Hi Rob, My board uses the Cirrus CS4340 DAC. I guess what I'd like to know is would I need to come up with a driver which will take the data from a system file (such as /dev/dsp) and feed it to the DAC or is there some sort of generic implementation out there which I can tweak? Is OSS such a generic implementation?
Thanks, Umar
On Monday, July 1, 2002, at 03:46 PM, Umar Qureshey wrote:
I am working on a custom EP7212-based board running on Linux 2.4.18. I would like to know what the "big picture" is of running mp3s on my ARM-based board. From what I have gathered, I'd need to output mad's raw PCS streams to a device in the /dev directory which would be linked to the DAC. Is this correct? How would I create this link?
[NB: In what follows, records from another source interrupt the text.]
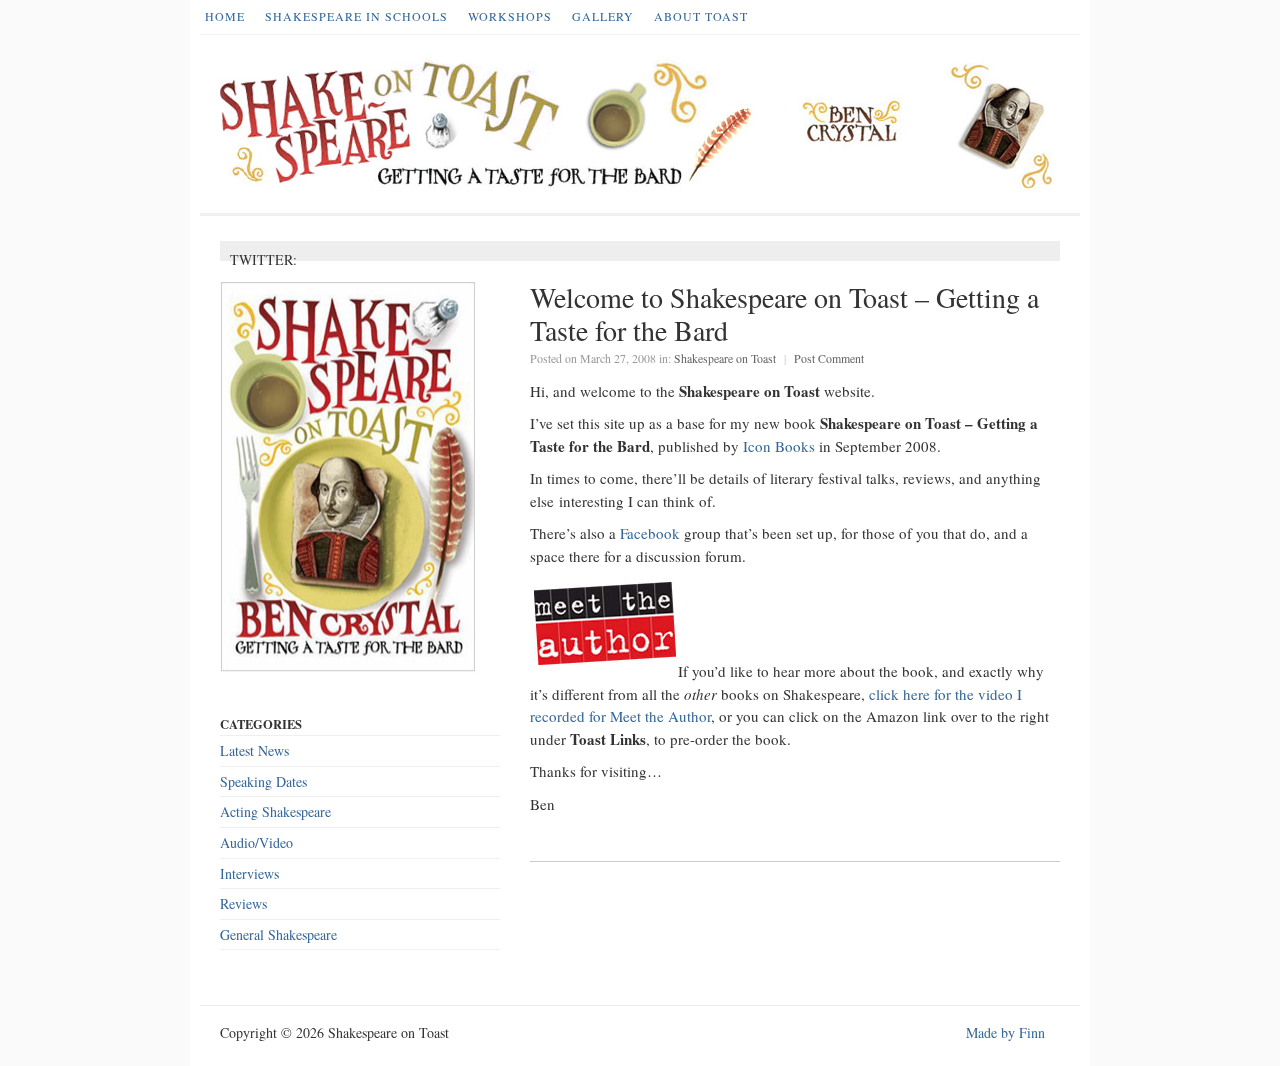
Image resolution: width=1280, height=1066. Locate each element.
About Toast (701, 16)
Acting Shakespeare (275, 811)
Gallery (603, 16)
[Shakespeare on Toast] (645, 124)
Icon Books (779, 446)
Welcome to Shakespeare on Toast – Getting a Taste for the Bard (784, 314)
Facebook (650, 533)
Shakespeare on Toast (725, 358)
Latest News (254, 750)
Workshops (510, 16)
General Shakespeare (278, 934)
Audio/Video (256, 842)
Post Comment (829, 358)
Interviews (249, 873)
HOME (225, 16)
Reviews (243, 903)
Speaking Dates (263, 781)
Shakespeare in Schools (356, 16)
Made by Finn (1005, 1032)
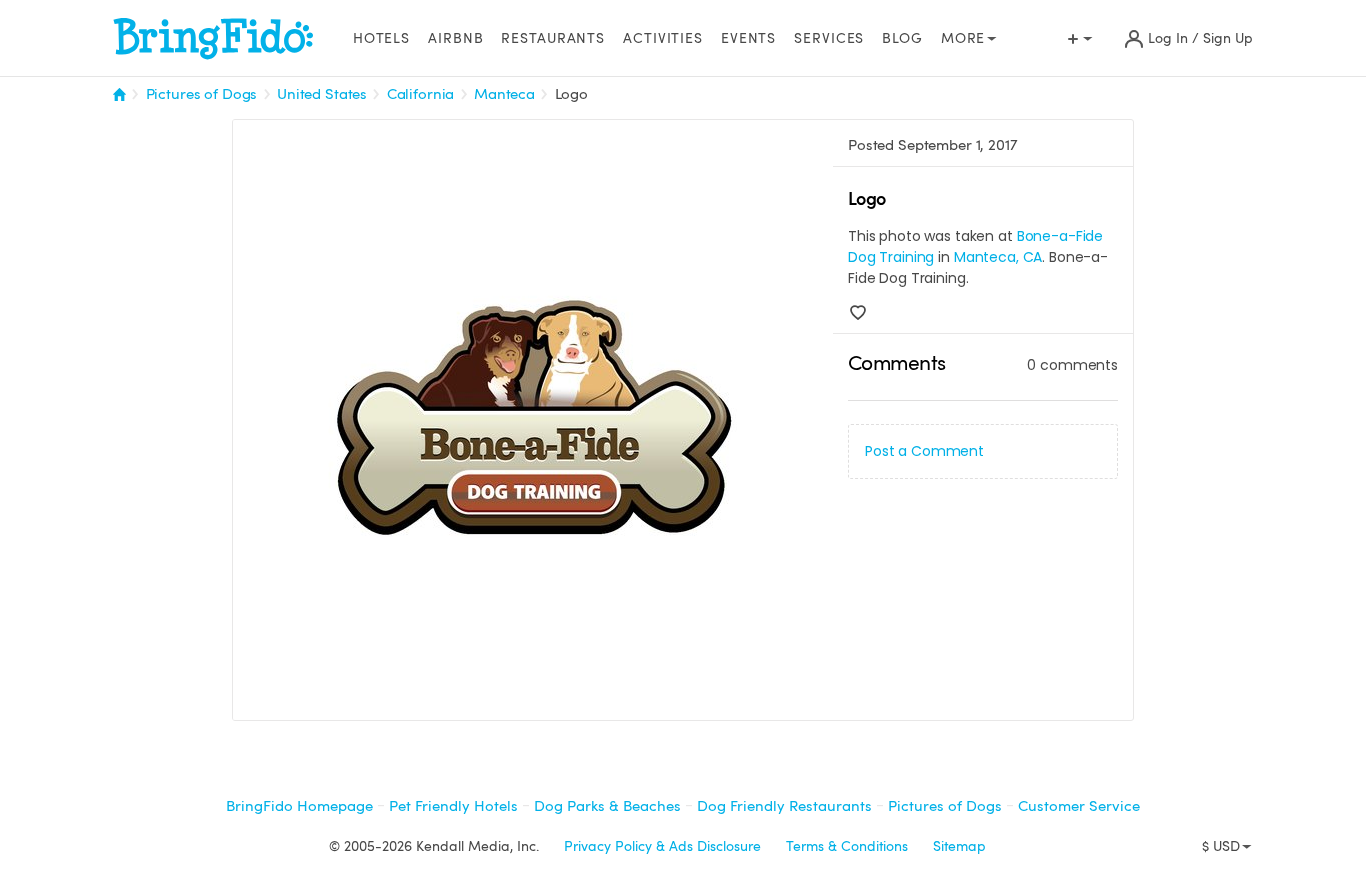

Getting application PCM samples to your DAC is the business of the operating system's audio driver; the details depend on which driver you plan to use. If you use OSS, the interface is usually through /dev/dsp or /dev/sound/dsp. Actually the name is unimportant; what matters are the device major/minor numbers. Under Linux, /dev/dsp should be a character device with major number 14 and minor number 3; it can be created with `mknod' if it doesn't already exist. The device numbers link the node to the audio driver in the kernel, which then passes your PCM samples to your sound hardware.
Also, is there any special hardware initialization that needs to be done to preset the board for decoding? If someone can outline the general sequence before I delve into the details, that'll be very useful. Thank you!
I'm not familiar with the EP7212 in particular, so I'm not sure I can answer this question. However, if the board is running Linux, I imagine most of the details are handled for you by the OS.